● Excerpt to read
***
After the pandemic

05 Apr 2020


NO country could have been entirely prepared for a once-in-a-century event such as the coronavirus pandemic. Otherwise the disease would not have been wreaking such mayhem in some of the world’s richest nations. But in Pakistan, the crisis has in one fell swoop brought into sharp relief a shambolic healthcare system barely capable of meeting even baseline requirements of its burgeoning population, let alone rising to a formidable challenge. Decades of criminal neglect displayed by successive governments towards the well-being of this nation have left us particularly vulnerable in a situation where the worst is yet to come. Aside from the shortage of hospital beds, medical personnel, testing facilities etc, there are in the entire country only 2,200 ventilators — equipment that could mean the difference between life and death in severe cases of a respiratory disease like Covid-19. Consider that this ill-equipped health infrastructure is also simultaneously coping with the ‘regular’ burden on its resources.

Overall, our budgetary allocation for the health sector is far below the 6pc recommended by WHO. Instead of adopting prevention-centric strategies, provincial governments tend to deal with outbreaks of infection through firefighting. A haphazard, short-sighted approach results in a pattern of recurrent public health crises that incrementally adds to the disease burden and depresses our core health indicators. There was a rash of HIV infections in Sindh’s Ratodero district last summer on account of unsafe medical practices that affected around 1,000 people, most of them children. Around the same time, five districts in Punjab also showed an alarming spike in HIV-positive cases. Every year, seasonal outbreaks of ailments like dengue, malaria, Congo-Crimean haemorrhagic fever, etc affect thousands of people, many of whom find it difficult if not impossible to access affordable and timely medical help. Then there are the chronic diseases that plague the population, among them hepatitis, tuberculosis and, of course, polio. The sociocultural factors hampering Pakistan’s efforts to eradicate polio also illustrate that health must be seen in a more holistic context and addressed accordingly. The lack of a robust population planning programme exacerbates the health burden still further.
***
● Record extracts
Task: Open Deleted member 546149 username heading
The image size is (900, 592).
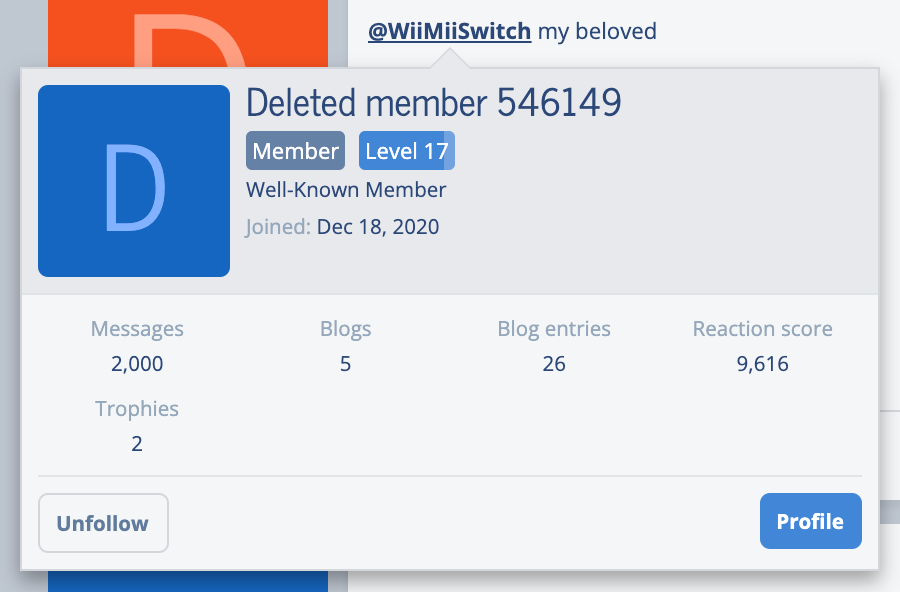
***
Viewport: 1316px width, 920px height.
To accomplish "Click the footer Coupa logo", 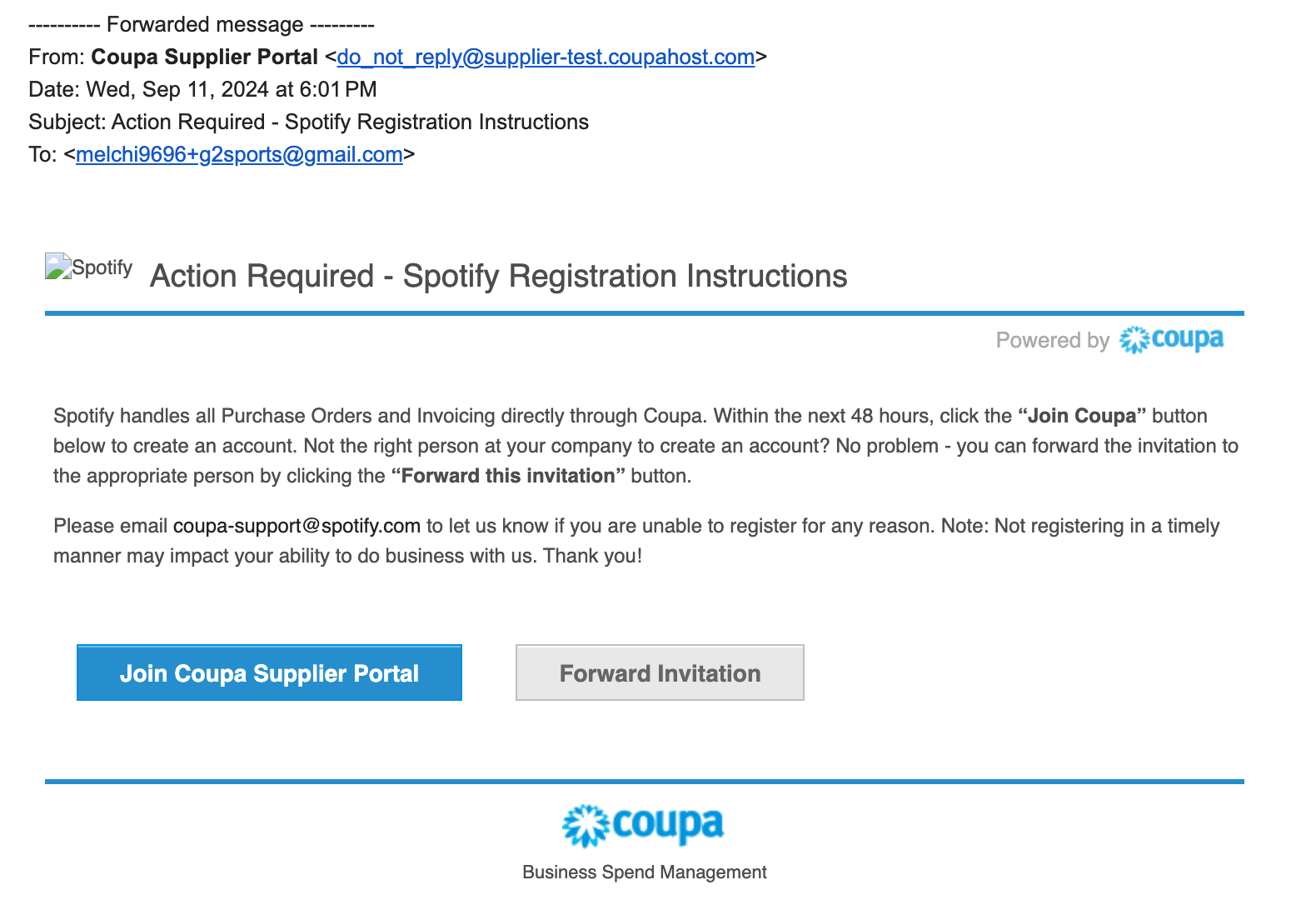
***
● The task
Name every seasonal ailment and chronic disease that the editorial on Pakistan's healthcare system lists. The entries were drawn from a separate source and have no connection to the text.

● Response to this exercise
Seasonal ailments:
- dengue
- malaria
- Congo-Crimean haemorrhagic fever

Chronic diseases:
- hepatitis
- tuberculosis
- polio